Throughout the procedure, the team will be monitoring you closely and may ask you to perform simple tasks such as squeezing a ball or talking to them. This is to monitor brain function during the procedure.

The whole procedure is likely to take between 1 hour and 1 hour 30 minutes to complete.

 

After the Treatment

After the procedure, you will need to spend between 2 and 4 hours on bed rest to reduce the risk of bleeding or bruising from the needle site in the groin. The team will continue to monitor your observations and will also check your speech and movements to ensure they are all normal during this time.

After this period of bed rest, the team will check your groin, and if they have no concerns, you will be allowed to sit up and walk around again. You will be able to eat and drink as soon as the procedure is completed.

 

Going Home

Most people stay in the hospital overnight and go home the following morning. In some cases, you may be allowed home the same day. You can return to normal activities as soon as you feel comfortable.
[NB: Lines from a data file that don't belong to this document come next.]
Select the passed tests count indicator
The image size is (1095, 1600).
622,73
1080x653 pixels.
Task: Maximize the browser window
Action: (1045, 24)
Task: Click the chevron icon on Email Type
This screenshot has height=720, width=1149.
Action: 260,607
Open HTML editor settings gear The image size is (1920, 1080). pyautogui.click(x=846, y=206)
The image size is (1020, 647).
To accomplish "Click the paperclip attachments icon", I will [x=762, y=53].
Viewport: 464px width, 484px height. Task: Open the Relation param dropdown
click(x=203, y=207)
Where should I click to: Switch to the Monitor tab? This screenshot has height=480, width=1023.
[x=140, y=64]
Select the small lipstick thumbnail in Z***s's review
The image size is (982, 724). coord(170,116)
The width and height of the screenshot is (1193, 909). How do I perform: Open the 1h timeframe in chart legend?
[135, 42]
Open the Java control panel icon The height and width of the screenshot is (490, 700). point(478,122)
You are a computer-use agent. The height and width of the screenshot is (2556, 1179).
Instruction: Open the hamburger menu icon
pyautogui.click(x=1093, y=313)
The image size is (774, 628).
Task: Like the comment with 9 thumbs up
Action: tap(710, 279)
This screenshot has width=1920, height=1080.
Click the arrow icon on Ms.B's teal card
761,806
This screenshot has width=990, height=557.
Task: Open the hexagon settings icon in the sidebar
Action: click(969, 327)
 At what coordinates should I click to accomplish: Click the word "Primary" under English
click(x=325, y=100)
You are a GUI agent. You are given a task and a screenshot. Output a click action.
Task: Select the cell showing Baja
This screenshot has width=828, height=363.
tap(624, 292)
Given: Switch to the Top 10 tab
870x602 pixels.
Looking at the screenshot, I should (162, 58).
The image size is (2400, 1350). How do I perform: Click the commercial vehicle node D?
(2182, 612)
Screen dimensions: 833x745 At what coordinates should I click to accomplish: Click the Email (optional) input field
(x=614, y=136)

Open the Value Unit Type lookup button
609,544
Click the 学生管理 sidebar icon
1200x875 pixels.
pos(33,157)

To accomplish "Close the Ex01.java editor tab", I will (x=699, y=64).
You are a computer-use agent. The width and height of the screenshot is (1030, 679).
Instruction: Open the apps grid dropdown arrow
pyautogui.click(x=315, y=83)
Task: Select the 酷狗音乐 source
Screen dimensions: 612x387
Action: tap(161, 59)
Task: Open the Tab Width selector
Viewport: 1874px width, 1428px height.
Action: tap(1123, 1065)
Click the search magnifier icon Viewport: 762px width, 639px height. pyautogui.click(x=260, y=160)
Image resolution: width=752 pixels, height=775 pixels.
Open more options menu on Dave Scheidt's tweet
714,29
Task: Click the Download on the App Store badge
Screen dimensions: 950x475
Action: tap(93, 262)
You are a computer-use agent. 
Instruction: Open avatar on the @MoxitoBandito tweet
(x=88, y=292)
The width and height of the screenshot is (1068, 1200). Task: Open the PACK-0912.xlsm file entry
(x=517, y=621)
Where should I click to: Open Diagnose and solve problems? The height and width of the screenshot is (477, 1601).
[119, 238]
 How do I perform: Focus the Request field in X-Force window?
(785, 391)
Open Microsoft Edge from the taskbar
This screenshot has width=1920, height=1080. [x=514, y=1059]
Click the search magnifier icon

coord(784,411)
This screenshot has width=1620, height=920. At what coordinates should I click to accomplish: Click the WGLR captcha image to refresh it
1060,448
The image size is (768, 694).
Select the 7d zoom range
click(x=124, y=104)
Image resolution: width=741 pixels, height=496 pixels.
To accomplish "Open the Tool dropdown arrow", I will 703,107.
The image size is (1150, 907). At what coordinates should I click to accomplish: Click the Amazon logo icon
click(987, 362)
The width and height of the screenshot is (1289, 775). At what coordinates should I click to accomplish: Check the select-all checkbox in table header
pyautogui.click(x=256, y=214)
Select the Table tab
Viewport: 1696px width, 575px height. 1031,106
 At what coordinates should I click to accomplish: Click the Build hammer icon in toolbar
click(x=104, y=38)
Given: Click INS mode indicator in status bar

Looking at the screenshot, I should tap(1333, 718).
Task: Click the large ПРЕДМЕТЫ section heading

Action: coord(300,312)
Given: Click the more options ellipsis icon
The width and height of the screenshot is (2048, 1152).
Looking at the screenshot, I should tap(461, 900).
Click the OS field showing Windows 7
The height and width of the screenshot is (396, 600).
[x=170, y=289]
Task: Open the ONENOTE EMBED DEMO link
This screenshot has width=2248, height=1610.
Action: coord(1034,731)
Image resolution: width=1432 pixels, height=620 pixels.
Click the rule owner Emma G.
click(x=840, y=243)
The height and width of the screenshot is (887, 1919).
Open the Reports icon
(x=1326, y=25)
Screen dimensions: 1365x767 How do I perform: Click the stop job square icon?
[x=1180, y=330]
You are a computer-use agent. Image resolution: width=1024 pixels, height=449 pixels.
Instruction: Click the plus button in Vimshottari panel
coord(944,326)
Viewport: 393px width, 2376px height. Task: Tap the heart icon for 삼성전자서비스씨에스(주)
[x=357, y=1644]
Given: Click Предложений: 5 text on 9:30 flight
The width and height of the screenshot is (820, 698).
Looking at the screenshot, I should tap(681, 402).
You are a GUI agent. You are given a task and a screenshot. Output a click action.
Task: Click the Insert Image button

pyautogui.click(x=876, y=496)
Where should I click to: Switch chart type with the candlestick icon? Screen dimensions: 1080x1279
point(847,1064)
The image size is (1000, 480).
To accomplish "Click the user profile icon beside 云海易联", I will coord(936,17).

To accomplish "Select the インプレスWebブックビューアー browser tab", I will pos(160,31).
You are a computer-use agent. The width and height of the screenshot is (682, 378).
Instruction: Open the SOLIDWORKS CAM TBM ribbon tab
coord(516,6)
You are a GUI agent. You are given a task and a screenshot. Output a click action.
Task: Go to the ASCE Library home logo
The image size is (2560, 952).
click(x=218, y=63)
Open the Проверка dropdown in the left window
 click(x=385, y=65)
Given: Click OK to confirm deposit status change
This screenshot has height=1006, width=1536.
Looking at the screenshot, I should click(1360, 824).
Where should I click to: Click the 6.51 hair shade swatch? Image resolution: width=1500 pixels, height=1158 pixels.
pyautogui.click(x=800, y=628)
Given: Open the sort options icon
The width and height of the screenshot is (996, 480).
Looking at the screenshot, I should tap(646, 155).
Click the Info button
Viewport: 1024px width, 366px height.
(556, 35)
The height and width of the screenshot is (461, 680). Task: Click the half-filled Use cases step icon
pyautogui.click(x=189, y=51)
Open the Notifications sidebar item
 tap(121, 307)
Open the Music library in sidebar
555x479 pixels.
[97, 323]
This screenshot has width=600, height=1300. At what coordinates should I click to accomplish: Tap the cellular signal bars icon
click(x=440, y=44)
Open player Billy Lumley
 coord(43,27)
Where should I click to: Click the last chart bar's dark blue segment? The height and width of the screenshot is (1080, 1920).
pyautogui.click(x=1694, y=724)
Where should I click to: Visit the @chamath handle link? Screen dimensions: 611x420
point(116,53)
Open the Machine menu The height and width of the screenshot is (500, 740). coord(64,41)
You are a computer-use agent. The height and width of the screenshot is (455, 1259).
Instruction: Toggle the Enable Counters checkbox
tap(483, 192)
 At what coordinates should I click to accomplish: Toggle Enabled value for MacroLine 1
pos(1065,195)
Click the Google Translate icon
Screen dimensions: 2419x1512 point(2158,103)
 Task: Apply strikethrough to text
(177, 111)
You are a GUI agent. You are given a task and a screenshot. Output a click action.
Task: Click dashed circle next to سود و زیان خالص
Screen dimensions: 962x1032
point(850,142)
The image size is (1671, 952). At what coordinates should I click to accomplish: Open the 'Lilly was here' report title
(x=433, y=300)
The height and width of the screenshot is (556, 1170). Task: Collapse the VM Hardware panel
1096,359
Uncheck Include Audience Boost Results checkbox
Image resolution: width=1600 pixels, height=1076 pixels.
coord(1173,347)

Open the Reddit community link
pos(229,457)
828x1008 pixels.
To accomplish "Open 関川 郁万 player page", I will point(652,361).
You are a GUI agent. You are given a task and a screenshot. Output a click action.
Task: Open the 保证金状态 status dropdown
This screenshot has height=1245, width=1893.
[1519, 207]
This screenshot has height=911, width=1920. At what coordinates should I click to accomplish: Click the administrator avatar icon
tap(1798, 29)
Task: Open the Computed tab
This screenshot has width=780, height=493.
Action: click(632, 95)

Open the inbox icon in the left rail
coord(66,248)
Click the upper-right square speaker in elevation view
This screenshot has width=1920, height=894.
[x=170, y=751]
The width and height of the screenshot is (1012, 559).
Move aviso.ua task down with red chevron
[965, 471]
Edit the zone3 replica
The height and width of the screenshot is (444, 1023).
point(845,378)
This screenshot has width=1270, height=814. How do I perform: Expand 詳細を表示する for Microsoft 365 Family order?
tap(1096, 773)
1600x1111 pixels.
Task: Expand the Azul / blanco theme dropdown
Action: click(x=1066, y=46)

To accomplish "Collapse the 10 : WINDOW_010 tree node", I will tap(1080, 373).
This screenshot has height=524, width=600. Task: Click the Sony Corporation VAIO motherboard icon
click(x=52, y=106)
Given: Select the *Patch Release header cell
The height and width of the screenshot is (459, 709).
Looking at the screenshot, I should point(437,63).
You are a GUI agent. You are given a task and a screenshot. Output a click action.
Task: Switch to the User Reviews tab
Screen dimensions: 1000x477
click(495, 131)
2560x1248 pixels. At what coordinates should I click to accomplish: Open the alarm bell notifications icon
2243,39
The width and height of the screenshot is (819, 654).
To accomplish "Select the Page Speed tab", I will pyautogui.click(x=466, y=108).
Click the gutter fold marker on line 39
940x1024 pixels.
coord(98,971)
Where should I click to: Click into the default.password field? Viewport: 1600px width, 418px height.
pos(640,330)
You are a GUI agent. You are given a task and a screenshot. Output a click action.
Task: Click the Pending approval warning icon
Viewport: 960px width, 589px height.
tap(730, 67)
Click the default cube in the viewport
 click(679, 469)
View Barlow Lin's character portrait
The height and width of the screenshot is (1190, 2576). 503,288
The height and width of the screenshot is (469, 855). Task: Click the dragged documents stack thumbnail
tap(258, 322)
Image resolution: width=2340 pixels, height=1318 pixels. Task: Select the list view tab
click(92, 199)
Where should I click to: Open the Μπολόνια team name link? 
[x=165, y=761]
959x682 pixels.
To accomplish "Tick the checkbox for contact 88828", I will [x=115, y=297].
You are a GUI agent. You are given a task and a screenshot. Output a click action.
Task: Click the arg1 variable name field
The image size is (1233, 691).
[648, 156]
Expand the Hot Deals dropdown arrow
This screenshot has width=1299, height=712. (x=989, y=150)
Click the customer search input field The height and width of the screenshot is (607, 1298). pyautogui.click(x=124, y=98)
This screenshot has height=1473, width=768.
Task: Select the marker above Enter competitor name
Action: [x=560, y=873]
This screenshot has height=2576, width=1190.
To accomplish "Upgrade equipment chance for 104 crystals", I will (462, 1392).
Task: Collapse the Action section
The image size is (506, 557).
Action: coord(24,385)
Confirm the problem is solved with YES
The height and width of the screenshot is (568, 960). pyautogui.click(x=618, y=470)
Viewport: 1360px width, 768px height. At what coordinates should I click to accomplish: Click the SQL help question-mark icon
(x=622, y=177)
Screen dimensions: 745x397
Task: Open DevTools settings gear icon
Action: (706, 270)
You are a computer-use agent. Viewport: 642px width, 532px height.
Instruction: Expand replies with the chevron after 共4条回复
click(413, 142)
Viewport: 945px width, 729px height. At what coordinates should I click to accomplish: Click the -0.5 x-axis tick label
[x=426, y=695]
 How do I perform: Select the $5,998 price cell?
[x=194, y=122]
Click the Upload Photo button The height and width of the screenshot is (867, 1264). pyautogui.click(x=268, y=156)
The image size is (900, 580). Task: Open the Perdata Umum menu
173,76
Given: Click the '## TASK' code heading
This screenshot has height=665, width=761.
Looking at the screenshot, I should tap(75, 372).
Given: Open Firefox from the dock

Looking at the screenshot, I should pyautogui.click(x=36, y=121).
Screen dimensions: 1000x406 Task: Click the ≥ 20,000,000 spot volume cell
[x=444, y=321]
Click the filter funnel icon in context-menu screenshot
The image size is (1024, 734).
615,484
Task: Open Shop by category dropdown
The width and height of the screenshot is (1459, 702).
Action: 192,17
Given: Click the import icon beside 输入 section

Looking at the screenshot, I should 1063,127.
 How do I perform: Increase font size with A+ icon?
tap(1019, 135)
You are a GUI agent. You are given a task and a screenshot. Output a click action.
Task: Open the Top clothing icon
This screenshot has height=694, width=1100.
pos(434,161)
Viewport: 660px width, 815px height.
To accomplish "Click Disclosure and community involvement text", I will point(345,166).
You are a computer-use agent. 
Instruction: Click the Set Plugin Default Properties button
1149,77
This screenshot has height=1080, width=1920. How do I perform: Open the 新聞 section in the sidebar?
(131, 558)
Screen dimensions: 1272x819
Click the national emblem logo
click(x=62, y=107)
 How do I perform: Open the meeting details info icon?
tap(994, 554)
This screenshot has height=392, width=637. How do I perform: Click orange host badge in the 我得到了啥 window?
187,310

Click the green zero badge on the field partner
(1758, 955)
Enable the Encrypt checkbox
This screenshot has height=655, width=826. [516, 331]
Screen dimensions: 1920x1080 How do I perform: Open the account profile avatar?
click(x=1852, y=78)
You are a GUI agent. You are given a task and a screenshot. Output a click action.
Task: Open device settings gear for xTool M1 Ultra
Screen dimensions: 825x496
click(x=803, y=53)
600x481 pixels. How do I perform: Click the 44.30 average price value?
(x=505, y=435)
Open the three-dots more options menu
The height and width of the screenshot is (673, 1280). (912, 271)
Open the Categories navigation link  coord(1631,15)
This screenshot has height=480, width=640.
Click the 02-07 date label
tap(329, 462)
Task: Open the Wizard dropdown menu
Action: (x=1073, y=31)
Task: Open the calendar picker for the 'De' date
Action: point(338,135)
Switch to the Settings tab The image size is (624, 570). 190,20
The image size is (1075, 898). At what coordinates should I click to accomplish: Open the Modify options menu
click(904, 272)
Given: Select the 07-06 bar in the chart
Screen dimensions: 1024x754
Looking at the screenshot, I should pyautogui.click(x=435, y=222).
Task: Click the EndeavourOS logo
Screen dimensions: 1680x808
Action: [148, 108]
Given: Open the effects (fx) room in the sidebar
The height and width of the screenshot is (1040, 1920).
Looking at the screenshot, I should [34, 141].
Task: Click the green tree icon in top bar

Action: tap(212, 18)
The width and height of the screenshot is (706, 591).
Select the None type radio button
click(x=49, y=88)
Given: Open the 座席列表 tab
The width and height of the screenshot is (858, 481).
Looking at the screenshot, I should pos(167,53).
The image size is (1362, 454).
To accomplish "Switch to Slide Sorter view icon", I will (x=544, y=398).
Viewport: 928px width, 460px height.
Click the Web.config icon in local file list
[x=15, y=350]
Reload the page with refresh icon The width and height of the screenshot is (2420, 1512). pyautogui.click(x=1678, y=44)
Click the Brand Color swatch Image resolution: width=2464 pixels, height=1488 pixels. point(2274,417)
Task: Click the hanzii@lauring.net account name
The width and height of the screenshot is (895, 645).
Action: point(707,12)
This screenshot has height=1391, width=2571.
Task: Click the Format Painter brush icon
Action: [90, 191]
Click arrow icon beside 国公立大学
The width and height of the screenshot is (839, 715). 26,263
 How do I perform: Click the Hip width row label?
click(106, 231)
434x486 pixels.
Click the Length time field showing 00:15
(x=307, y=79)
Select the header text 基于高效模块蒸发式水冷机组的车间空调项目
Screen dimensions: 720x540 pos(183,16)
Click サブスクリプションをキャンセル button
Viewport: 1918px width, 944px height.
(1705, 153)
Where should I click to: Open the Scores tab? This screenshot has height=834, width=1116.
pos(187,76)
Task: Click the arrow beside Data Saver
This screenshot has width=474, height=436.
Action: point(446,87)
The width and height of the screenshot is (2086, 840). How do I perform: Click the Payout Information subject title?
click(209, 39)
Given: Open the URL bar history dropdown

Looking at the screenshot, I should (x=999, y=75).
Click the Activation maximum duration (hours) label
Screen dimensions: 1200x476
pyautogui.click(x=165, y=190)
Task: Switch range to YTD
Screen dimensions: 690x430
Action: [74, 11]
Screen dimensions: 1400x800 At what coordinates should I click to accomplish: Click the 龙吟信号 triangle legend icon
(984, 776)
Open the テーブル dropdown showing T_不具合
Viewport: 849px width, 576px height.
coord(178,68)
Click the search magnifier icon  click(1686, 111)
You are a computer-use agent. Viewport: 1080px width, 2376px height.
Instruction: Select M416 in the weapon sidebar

Any bruising in your groin area will usually clear in 5-7 days.

You will be given some blood thinners to take (usually aspirin and clopidogrel) for at least 4 weeks after the procedure and will be asked to continue one of these (usually clopidogrel) lifelong. This is to help prevent the stent from narrowing down or blocking in the future. It is also very important that you do not smoke after this procedure.

You can gradually get back to all your normal activities within a week or so of the procedure, but you should be aware that bruising may happen more easily if you have been asked to take two blood thinners. You are likely to have a scan to check the stent around 4-6 weeks after the procedure and also be reviewed in clinic by the team.

 

What Can I Do to Help Myself?

If you are a smoker, you should make a determined effort to stop completely. Continued smoking will cause further damage to your arteries and increase the risk of stroke, heart attacks, and problems with the circulation in your legs.

You can also reduce your risk of vascular disease by reducing your weight, eating a low-fat diet, and getting plenty of regular exercise.

If you have high cholesterol or blood pressure, make sure it is checked regularly and that you are on the correct medication.

If you have diabetes, make sure that you monitor your blood sugar levels. Diabetics are more at risk of developing vascular disease due to heightened blood glucose levels, which speed up the furring of the arteries.

 

Complications

A small number of people, between 1-3 in 100 undergoing carotid stenting, will suffer a stroke during or shortly after the procedure. All possible precautions will be taken to prevent this from happening. If a stroke is suspected, further scans may be required, and the local stroke team will be contacted for advice on any further treatment needed.

Bleeding that causes a clot around the entry wound in the artery in your groin can occur, but it is rarely a problem. In 1-2% of cases, this needs to be removed by a minor operation, but usually, the blood is removed by the body over a period of 1-2 weeks.

If you had to have an angiogram to check the stent placement and blood flow, you may have an allergic reaction to X-ray dye, but this is rare.

If you have other medical conditions such as angina or bronchitis/asthma, these conditions may be aggravated at the time of stenting. This rarely causes a major problem.